■ **How to complete this task**:
The reply should hold nothing except the lines from the one with "You are a computer-use agent. The" through the end of the entries, duplicated exactly and with no pictures.

(Records from a dataset)
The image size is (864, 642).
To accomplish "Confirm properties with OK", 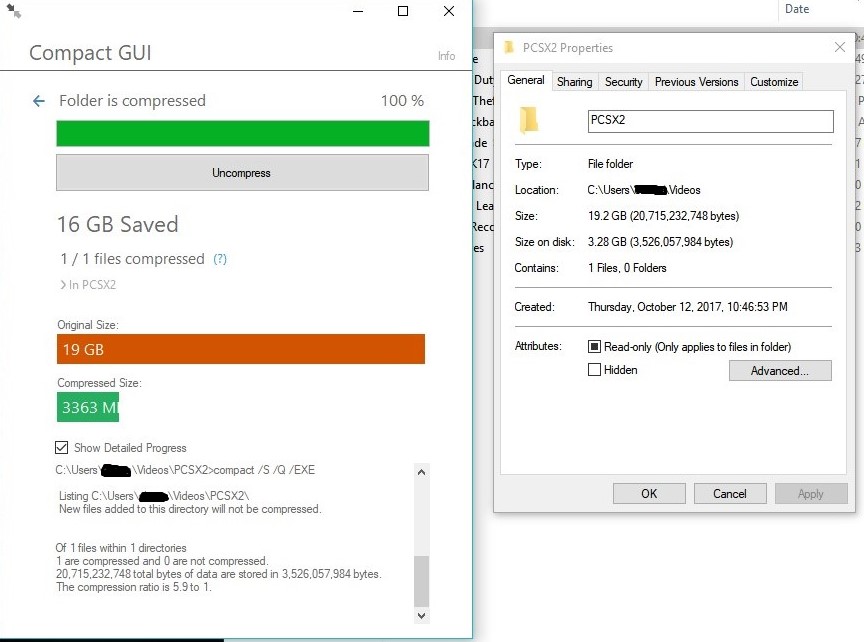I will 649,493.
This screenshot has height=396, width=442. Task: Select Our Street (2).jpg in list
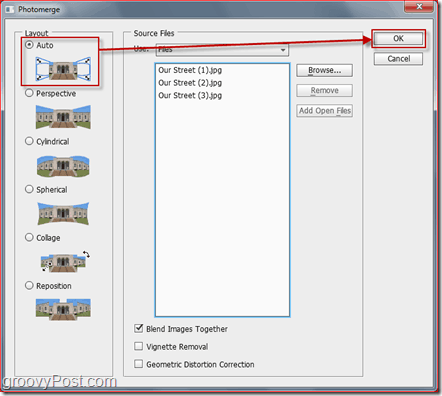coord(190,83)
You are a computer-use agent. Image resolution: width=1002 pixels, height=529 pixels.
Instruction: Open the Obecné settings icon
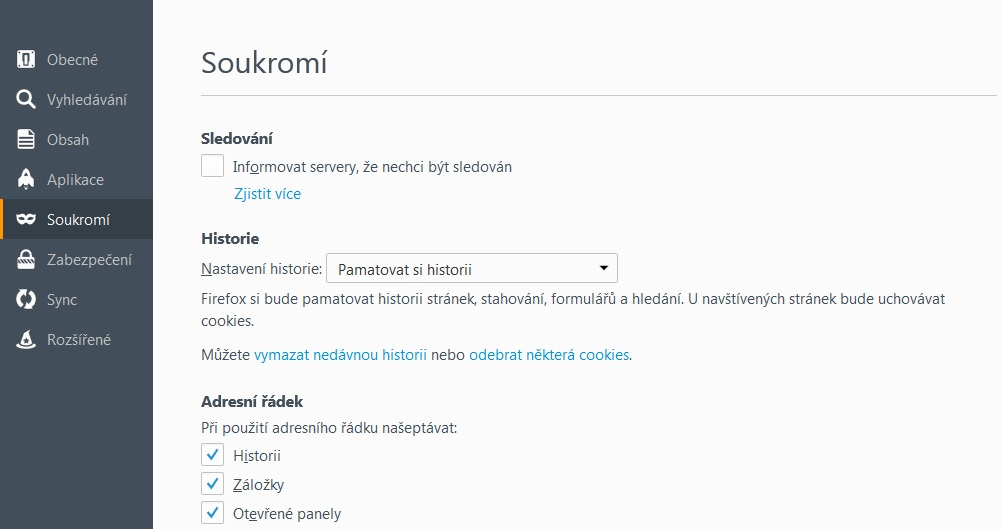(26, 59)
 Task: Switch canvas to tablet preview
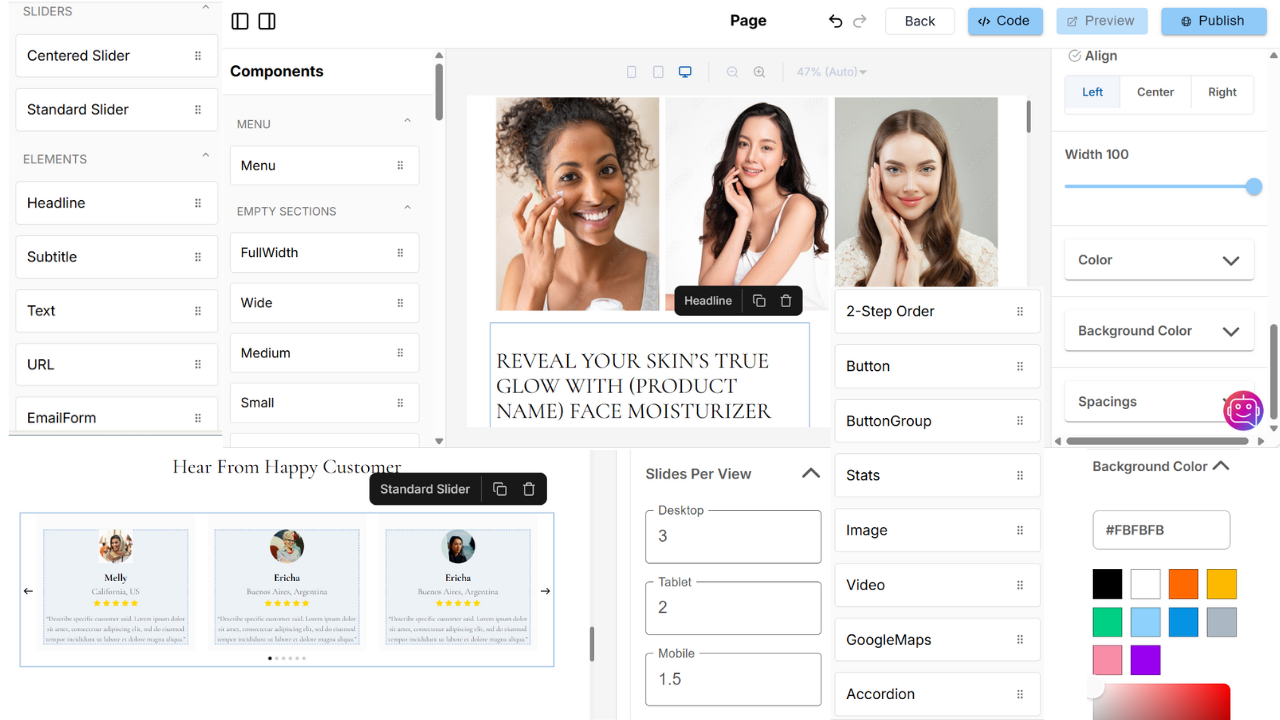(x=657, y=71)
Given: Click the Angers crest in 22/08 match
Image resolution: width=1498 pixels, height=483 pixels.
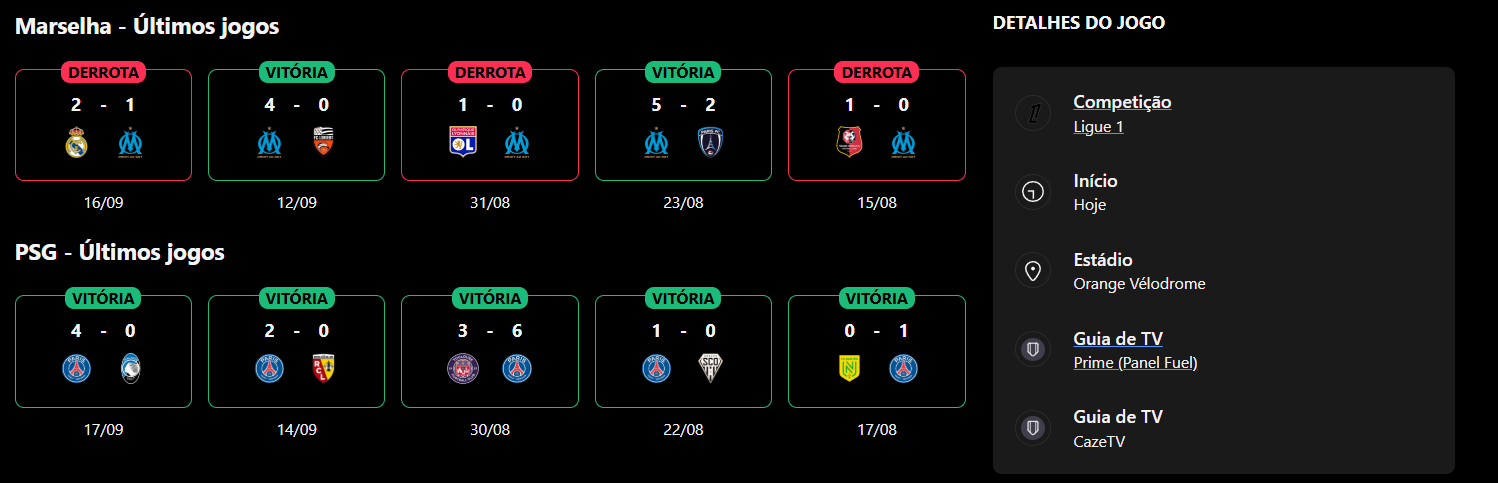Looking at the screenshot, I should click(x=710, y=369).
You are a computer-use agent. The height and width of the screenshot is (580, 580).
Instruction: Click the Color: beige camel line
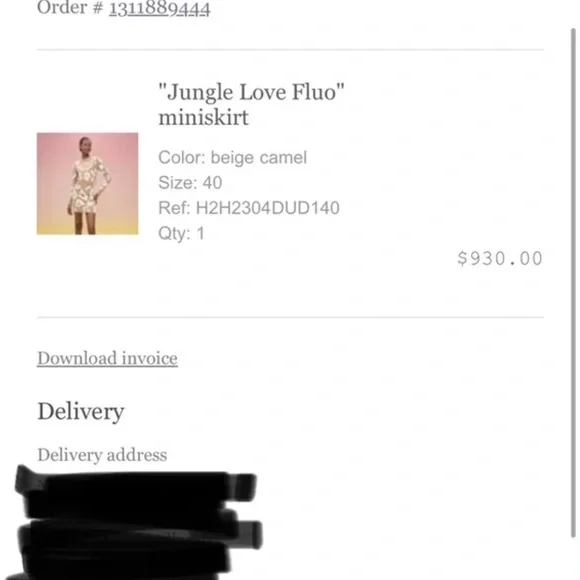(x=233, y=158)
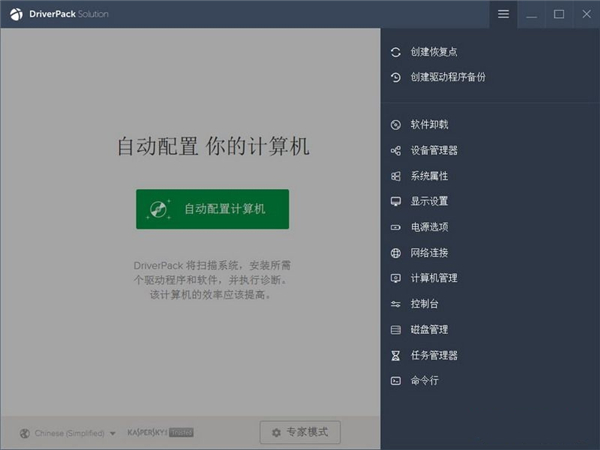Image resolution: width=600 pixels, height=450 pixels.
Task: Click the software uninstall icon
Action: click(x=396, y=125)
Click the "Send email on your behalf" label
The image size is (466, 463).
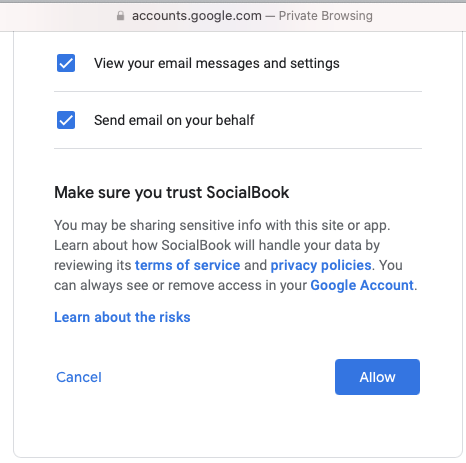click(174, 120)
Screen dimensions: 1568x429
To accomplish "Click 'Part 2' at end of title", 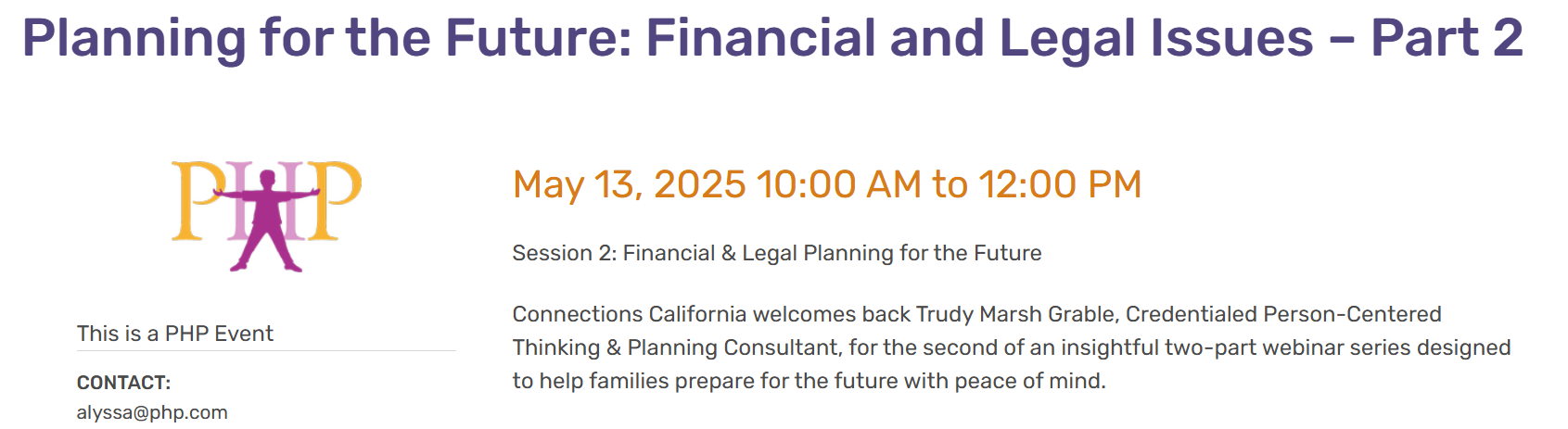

■ **Response for this exercise**:
You are a computer-use agent. The height and width of the screenshot is (580, 580).
Instruction: Click the Color: beige camel line
(x=233, y=158)
Image resolution: width=600 pixels, height=450 pixels.
Task: Click the software uninstall icon
Action: click(x=396, y=125)
Click the "Send email on your behalf" label
The image size is (466, 463).
click(174, 120)
Screen dimensions: 1568x429
To accomplish "Click 'Part 2' at end of title", 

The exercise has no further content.